The DM doesn't have to roll for every object; ha can just pick a number when building the adventure. "This is a Strength 14 door, this is a quality 37 lock, this is a Intelligence 15 information", etc.

This doesn't apply to contested rolls against other creatures such as hiding or picking pockets. It might apply for such contests where no risk or randomness is involved: the Strength 15 girl IS stronger than the Strength 6 guy, all the time, and will ALWAYS win in an arm-wrestling contested unless duped, cheated, etc. A combat is a different matter; the Strength 6 guy may be quicker, more experienced, better armored, etc.

However, this DOES apply to knowledge checks, if you use them. The smart wizard will ALWAYS know that bears live in forests and caves (which is not the case for most characters in 4e, as you might remember), and the merchant will ALWAYS know the approximate price of a common item (again, not necessarily the case if you use 3e's rules).

As an alternate solution for modern D&D, I offer you the Static DC (or sDC): When you are testing a skill that doesn't rely on luck (which is often the case against an stationary object), you do not roll; the result of the d20 is always considered to be 10 ("take 10").
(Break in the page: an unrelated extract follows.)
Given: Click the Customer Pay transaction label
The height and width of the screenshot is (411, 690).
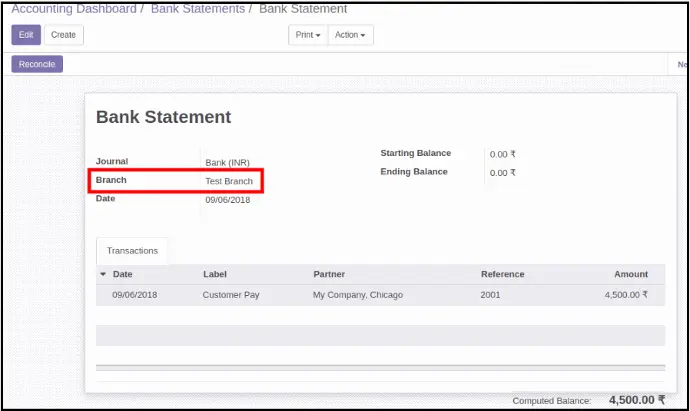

So if a challenge has sDC 15, it means that the DC is 15 and you cannot roll against it; you take 10 and automatically succeed if you have a +5 or greater bonus, automatically fail if you don't.

UPDATE: It has been brought to my attention that someone had that idea a long while ago. Oh well...


  1. Strength tests, certainly, have the property of being just linear force so in effect your roll should be for the environment.

    see my solution here: http://rolesrules.blogspot.co.uk/2013/04/one-page-obstacles-breaking.html

    I think for most other tests person B might get some insight that person A would not. But it is a judgment call.

    1. I love your solution, thanks for the link!
      As for knowledge tests, IMO the worst thing isn't contests, but how often skilled people are incompetent (unless you use take 10 or some other fix).

  2. This is awesome and I'll steal it for my homebrew rules I'm writing.

  3. Why not use several dice in the roll? I mean, for every +1 you have in the state, you get one extra chance to roll.

    The d20 has a big drawback, and it is randomness in excess. Thats why using 2+ dice will create a bell curve, while the lonely d20 wont do it. It is one of the great things the designers finally got in 5e.

    1. Yes, I completely agree that this is a problem with the d20 -
      a dice pool would work well, or 3d6, etc. Still, for strength tests maybe a static roll is even better, depending on one's tastes.